Many States Face Problems With Cost of Health Care for Children With Rare Illnesses
Many states are struggling to continue to pay for treatment of people with rare terminal and incurable illnesses, as many such children are living longer with conditions that "once were often fatal by adolescence," the AP/Las Vegas Sun reports.
According to the AP/Sun, an example of the situation is cystic fibrosis. Historically, children with the disease have died in their teenage years and available treatments were not expensive. However, the median life expectancy for a person with cystic fibrosis now is 33 years and the treatment allowing that life span can cost $2,000 per dose, the AP/Sun reports.
The situation is expected to worsen with the advancement of technology and early identification of genetic diseases, Betsy Anderson of the Boston-based advocacy group Family Voices said.
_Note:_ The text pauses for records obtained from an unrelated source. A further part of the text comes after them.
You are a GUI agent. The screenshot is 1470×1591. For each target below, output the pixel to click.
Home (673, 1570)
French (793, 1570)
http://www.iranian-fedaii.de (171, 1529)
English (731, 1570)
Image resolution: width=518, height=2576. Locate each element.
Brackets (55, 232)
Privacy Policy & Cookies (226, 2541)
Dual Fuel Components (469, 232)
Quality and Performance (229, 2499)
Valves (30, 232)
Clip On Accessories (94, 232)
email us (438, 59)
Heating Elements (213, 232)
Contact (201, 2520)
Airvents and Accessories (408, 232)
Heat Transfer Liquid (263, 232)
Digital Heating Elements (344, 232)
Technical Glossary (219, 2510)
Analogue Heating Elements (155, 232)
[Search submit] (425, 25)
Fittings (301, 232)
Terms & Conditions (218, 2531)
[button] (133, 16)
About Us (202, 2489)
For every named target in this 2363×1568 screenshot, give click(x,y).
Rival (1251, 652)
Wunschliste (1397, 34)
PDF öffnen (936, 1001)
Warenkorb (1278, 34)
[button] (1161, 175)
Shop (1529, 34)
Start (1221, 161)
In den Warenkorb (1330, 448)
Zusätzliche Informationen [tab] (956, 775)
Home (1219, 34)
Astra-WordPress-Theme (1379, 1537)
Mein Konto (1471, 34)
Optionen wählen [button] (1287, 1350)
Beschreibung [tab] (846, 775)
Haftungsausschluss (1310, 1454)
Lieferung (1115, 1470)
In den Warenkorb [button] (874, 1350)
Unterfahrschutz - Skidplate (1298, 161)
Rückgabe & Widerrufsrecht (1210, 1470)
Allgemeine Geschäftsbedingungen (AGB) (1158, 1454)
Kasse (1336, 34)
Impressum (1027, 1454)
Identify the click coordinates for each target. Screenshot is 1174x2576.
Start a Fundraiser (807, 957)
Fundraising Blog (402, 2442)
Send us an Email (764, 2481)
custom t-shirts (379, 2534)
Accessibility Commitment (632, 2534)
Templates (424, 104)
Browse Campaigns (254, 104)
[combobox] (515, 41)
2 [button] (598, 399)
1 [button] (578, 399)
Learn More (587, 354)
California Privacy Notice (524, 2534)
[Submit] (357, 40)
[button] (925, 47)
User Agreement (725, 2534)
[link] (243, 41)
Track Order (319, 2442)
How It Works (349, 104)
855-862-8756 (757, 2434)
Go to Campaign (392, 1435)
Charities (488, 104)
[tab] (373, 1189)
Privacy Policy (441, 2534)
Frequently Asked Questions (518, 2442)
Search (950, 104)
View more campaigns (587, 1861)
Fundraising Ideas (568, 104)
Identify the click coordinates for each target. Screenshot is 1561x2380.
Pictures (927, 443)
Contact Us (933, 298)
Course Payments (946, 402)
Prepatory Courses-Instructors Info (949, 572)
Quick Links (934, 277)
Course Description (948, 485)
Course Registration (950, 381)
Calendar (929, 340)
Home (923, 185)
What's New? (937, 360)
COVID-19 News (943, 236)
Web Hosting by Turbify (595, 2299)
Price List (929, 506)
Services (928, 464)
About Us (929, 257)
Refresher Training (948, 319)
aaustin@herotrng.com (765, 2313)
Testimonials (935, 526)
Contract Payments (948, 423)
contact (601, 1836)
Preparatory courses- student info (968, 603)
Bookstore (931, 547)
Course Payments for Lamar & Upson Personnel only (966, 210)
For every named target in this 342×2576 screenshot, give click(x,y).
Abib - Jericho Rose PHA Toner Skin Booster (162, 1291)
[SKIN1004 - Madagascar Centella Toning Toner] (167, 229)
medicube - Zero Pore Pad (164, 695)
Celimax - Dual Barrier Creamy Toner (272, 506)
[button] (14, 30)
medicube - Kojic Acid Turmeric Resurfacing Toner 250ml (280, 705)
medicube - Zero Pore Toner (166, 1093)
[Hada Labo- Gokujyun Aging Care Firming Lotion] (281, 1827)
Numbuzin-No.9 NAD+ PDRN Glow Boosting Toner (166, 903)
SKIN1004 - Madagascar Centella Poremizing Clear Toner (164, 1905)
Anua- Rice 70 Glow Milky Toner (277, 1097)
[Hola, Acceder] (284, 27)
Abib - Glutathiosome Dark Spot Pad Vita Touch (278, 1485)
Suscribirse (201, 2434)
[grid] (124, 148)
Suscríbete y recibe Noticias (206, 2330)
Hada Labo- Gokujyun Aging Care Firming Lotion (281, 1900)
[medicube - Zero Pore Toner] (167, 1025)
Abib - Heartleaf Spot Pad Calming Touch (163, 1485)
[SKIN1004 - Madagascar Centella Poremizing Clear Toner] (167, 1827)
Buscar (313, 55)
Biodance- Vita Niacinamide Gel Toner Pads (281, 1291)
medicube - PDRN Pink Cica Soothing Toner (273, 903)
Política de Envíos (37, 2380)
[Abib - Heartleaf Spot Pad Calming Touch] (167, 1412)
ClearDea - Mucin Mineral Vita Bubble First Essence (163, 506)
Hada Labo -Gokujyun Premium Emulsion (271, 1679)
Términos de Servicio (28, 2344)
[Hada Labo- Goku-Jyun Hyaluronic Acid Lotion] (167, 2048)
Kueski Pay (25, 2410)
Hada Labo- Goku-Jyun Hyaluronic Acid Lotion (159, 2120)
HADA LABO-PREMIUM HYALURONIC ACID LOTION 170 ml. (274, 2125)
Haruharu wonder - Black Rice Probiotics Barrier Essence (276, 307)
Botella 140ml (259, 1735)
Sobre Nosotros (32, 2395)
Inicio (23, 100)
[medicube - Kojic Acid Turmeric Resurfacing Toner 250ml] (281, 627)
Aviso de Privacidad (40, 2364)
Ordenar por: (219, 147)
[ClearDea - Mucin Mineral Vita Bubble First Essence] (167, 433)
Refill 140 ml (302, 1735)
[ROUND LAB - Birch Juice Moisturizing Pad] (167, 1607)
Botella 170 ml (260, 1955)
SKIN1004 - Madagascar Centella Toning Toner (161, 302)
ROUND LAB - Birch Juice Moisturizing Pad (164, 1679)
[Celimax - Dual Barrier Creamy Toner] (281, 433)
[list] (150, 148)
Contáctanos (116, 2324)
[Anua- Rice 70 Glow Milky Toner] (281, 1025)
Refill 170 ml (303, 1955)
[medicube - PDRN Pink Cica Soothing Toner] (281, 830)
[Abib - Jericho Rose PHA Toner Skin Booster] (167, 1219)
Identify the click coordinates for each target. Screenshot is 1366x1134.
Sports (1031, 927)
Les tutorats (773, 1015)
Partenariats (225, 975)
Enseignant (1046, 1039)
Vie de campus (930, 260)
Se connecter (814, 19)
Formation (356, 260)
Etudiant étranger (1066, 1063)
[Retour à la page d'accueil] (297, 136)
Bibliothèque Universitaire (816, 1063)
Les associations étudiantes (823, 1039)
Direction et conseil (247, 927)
According to the AP/Sun, Ohio, Idaho, Virginia and Minnesota are among the states considering eliminating or reducing funding for such programs.
In Ohio, a program through the state Department of Health covers hospital stays, copayments for prescriptions and physician visits for about 21,000 children and adults with 80 terminal illnesses -- including cerebral palsy, diabetes and spina bifida -- that were present at birth. The state now requires about 5,000 families to pay more for their children to receive benefits.
Idaho also is requiring children's families to contribute more and is considering ending a program for adults with rare conditions. Further, Virginia and other states are trying to enroll some children in Medicaid.
To continue to receive state aid for their children, many families have taken on extra jobs or have tried to reduce their income level to qualify for Medicaid, Jim Bryant, director Ohio's program, said, adding, "We are concerned about it, but we have limited resources" (Spencer, AP/Las Vegas Sun, 3/12).